Content starts

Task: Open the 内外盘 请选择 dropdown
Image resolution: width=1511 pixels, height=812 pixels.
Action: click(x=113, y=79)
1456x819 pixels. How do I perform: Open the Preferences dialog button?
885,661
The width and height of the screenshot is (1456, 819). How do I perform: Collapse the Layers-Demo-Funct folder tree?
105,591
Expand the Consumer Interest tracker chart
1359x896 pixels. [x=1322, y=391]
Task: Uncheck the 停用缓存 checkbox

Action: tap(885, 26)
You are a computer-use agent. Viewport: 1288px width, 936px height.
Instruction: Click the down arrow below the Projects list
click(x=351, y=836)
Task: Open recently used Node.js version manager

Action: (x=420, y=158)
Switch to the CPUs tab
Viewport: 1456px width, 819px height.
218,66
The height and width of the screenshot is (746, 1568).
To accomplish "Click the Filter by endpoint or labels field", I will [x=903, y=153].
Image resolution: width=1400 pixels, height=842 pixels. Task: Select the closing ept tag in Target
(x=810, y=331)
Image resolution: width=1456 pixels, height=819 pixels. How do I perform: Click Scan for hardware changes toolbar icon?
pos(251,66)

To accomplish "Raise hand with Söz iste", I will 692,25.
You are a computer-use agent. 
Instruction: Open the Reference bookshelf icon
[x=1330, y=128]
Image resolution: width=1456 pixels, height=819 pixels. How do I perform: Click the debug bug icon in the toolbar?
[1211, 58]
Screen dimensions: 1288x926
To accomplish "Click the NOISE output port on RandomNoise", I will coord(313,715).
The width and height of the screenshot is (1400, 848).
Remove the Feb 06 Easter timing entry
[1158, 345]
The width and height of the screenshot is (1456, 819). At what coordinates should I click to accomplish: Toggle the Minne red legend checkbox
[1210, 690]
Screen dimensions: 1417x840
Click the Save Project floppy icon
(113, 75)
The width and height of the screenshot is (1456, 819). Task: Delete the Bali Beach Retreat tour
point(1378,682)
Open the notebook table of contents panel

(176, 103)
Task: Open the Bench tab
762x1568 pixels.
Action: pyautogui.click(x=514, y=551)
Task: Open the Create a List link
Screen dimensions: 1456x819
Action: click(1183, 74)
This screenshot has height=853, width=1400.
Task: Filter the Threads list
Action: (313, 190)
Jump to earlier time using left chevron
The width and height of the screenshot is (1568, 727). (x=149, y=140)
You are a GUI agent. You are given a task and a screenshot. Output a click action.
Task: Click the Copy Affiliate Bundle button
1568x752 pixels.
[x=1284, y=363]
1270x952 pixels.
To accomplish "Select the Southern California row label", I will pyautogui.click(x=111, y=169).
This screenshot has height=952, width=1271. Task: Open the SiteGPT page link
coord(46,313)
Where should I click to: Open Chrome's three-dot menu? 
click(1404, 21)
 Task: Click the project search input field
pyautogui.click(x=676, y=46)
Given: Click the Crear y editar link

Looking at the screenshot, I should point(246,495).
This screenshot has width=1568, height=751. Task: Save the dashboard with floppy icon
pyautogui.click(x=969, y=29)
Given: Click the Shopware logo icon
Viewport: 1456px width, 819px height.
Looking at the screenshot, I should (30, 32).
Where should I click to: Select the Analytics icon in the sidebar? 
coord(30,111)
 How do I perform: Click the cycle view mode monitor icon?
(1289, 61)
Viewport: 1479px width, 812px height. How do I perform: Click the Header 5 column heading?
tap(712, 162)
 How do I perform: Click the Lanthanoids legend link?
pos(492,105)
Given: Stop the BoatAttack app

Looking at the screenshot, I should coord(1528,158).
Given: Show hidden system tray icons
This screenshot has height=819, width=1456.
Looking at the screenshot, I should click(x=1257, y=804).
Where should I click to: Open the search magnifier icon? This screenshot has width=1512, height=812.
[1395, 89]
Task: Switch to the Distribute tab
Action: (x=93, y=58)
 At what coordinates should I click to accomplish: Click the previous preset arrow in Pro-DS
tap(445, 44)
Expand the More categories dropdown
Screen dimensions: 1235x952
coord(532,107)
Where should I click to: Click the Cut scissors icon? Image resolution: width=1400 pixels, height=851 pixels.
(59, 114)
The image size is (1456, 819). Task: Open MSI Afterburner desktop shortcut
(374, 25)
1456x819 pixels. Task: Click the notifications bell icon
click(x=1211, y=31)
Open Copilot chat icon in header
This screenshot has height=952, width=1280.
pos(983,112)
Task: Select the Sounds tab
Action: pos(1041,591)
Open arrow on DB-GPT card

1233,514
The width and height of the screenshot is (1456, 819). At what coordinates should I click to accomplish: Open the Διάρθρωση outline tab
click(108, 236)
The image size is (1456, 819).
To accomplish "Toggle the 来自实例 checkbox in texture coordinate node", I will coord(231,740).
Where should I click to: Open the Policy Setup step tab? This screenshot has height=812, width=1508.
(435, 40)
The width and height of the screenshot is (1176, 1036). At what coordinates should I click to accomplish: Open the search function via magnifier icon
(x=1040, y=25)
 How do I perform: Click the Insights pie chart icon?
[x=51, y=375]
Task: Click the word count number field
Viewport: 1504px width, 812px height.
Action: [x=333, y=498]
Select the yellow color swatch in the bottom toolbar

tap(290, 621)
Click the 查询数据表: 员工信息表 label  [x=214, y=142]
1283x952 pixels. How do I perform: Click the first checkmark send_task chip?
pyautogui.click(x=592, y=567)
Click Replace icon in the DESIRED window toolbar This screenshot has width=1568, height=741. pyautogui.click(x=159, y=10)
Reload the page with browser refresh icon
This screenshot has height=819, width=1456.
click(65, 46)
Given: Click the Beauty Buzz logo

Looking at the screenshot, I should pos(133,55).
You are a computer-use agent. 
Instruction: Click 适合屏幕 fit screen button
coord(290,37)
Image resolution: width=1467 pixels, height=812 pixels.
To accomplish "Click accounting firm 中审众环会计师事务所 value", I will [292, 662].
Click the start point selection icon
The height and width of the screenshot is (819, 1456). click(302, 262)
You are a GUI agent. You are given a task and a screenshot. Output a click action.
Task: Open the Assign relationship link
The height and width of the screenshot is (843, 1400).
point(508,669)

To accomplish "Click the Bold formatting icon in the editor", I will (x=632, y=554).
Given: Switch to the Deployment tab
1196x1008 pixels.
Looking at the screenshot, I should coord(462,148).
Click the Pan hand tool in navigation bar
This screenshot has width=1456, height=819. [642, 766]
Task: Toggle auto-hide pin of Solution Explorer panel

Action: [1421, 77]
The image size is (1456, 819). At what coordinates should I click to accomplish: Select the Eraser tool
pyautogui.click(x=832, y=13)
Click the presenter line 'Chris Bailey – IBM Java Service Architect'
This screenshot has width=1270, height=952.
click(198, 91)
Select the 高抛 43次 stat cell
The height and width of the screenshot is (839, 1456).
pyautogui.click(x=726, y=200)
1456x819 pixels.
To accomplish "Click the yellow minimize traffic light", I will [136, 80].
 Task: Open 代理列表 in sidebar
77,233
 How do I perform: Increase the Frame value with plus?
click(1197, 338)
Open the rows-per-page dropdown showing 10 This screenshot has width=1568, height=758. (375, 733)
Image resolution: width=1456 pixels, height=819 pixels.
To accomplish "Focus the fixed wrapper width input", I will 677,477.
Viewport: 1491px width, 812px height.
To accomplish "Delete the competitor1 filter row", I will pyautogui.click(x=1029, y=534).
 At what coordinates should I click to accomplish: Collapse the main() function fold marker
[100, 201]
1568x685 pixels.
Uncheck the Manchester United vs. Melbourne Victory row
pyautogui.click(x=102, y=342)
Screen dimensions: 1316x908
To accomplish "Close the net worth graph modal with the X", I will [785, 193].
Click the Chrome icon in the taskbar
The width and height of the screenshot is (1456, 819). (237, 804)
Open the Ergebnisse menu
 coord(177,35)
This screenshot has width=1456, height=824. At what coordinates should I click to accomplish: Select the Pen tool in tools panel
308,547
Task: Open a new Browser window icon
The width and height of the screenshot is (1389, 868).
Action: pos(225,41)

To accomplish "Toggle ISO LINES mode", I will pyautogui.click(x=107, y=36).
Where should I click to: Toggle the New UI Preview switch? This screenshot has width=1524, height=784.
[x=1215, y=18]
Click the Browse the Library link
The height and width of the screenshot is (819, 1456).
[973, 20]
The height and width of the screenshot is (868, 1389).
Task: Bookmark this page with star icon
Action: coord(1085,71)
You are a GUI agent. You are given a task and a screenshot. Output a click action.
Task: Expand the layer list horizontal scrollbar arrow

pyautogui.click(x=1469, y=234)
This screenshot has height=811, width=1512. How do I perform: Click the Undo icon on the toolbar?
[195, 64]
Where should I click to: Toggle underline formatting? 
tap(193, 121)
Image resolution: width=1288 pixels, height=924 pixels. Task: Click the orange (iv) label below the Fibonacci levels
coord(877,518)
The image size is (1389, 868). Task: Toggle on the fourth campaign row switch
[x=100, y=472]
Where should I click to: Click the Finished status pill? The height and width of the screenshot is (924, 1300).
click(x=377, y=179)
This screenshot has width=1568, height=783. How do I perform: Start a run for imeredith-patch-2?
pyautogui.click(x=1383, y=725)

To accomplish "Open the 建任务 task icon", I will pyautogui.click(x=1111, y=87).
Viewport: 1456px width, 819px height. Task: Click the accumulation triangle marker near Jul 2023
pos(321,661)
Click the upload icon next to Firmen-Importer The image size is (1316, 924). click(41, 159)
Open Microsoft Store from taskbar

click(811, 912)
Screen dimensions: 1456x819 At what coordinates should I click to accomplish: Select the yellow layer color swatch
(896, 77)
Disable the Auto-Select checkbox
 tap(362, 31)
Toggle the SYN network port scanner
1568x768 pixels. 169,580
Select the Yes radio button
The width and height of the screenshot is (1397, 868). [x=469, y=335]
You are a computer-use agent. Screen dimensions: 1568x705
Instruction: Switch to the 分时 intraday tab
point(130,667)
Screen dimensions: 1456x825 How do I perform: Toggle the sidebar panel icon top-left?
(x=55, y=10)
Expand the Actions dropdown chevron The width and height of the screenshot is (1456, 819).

Content ends

● Directions
The lines to copy are those in the records above containing the word "computer".

● Answer area
You are a computer-use agent. Viewport: 1288px width, 936px height.
You are a computer-use agent. 
You are a computer-use agent. 
You are a computer-use agent. Screen dimensions: 1568x705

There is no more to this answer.